Asistente RD

Shared expenses splitter

Split group expenses when each person paid a different amount. Get the total, the fair share per head and who owes or is owed money. Free, no sign-up.

Free · No sign-up · In your browser

Add each person and what they paid. The total is split evenly and you see who owes or is owed money.

Total spent

US$9,000.00

Fair share per person

US$3,000.00

People

3

Balance of each person

PersonPaidBalance
AnaUS$6,000.00+US$3,000.00is owed
BetoUS$3,000.00US$0.00even
CaroUS$0.00-US$3,000.00owes

How to settle up

  • Caro pays Ana US$3,000.00

Estimate computed in your browser, split evenly. It does not add taxes or adjust for individual consumption.

Share on WhatsApp Last reviewed: July 9, 2026

What the shared expenses splitter is for

When a group shares expenses —a trip, a flat between roommates, a dinner one person covered— people almost never chip in the same amount at the moment. One fronts the hotel, another pays for groceries and a third doesn’t open their wallet that day. Then comes the awkward question: who owes whom, and how much? This tool answers it. You enter each person and what they paid, and it works out the total spent, the fair share per person and each one’s balance: pay more than your share and you are owed money; pay less and you owe.

It is different from a bill splitter. There, a single check is divided into equal parts and everyone pays the same. Here each person has already paid different amounts, and the goal is to even out those differences. Everything runs in your browser: nothing is sent online and no sign-up is required.

How to use the tool

  1. Pick a currency, or keep the neutral symbol if you only care about the figures.
  2. Add each person with their name and what they paid. Use “Add person” to add rows and “Remove” to delete them. If someone paid nothing, leave their amount at 0.
  3. Read the results: the total spent, the fair share per person and a table with each one’s balance. A green balance with a + sign means they are owed; a red one with a sign means they owe.
  4. Check “How to settle up”: the tool suggests the minimum payments to leave everyone even (who pays whom and how much).

How it is calculated

The key formula is the individual balance. With N people and adding up what each one paid:

  • Total spent = the sum of everything paid.
  • Fair share = Total spent ÷ N.
  • A person’s balance = what they paid − fair share.

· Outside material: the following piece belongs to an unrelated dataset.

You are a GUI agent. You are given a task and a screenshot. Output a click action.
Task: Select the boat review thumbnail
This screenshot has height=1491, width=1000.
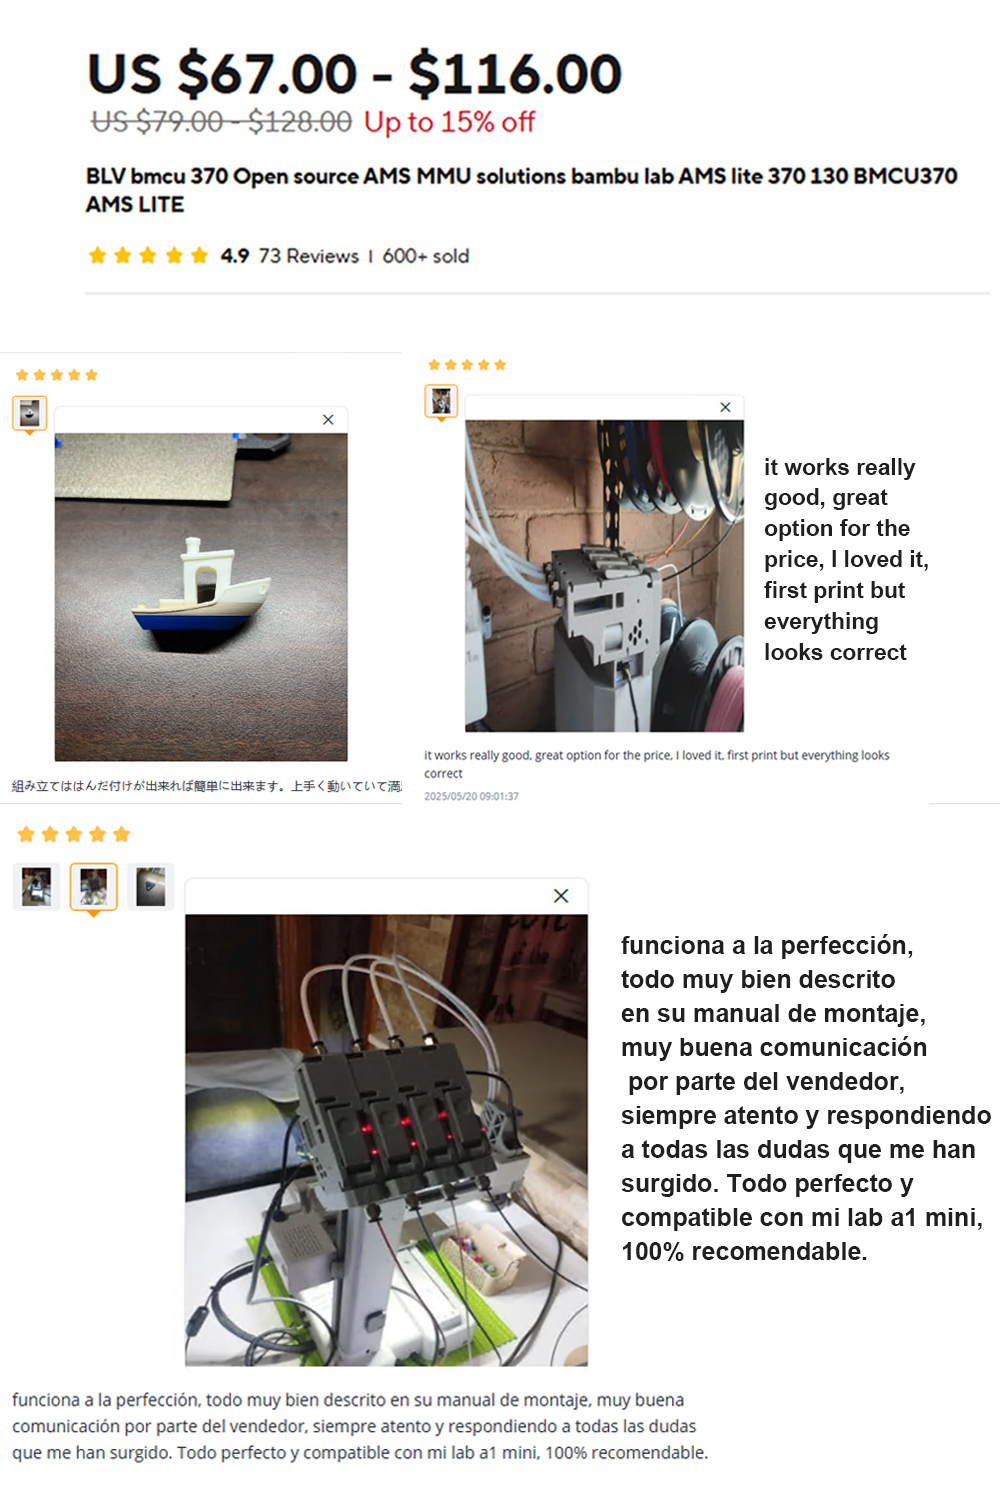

A positive balance means that person fronted more than their share and the group owes them. A negative one means they paid less than their share and must cover the difference. All the balances always add up to zero, because what some owe is exactly what others are due to receive.

PersonPaidFair shareBalance
Ana60003000+3000
Beto300030000
Caro03000−3000

Worked example

Three friends share the costs of a weekend. Ana paid 6000, Beto paid 3000 and Caro paid nothing (0).

  • Total spent: 6000 + 3000 + 0 = 9000.
  • Fair share per person: 9000 ÷ 3 = 3000.
  • Ana’s balance: 6000 − 3000 = +3000 (is owed).
  • Beto’s balance: 3000 − 3000 = 0 (even).
  • Caro’s balance: 0 − 3000 = −3000 (owes).

To settle up, a single payment is enough: Caro pays Ana 3000 and everyone is even.

Another case: on a trip Ana put in 4500, Luis 1500 and Sara 3000. The total is 9000 and the fair share 3000. Ana is at +1500, Sara at 0 and Luis at −1500, so Luis pays Ana 1500.

Frequently asked questions

How is it different from a bill splitter?

A bill splitter takes a single check and divides it into equal parts: everyone pays the same from scratch. The expense splitter starts from the fact that each person already paid different amounts and computes the balance to level those differences out. Use this one when several people fronted money over days or weeks.

What if someone paid nothing?

Nothing special: set their amount to 0. They still have a fair share to cover, so their balance will be negative by that full amount and they appear as a debtor. In the example, Caro paid 0 and owes 3000.

Why do the balances add up to zero?

Because money is neither created nor destroyed in the split: every unit one person overpaid is a unit another underpaid. Adding all the positive and negative balances cancels them out. If it is off by a cent or two, that is only rounding when the amounts are displayed.

Does it include taxes or tips?

No. The tool splits exactly the amounts you type, without adding taxes or tips. If you want them included, add them into what each person paid before entering it. The result is an informative estimate to help you agree, not an accounting document.

Does it work with many people?

Yes. You can add as many rows as you need, and the “How to settle up” section always proposes a short list of payments to leave everyone even with the fewest possible transfers.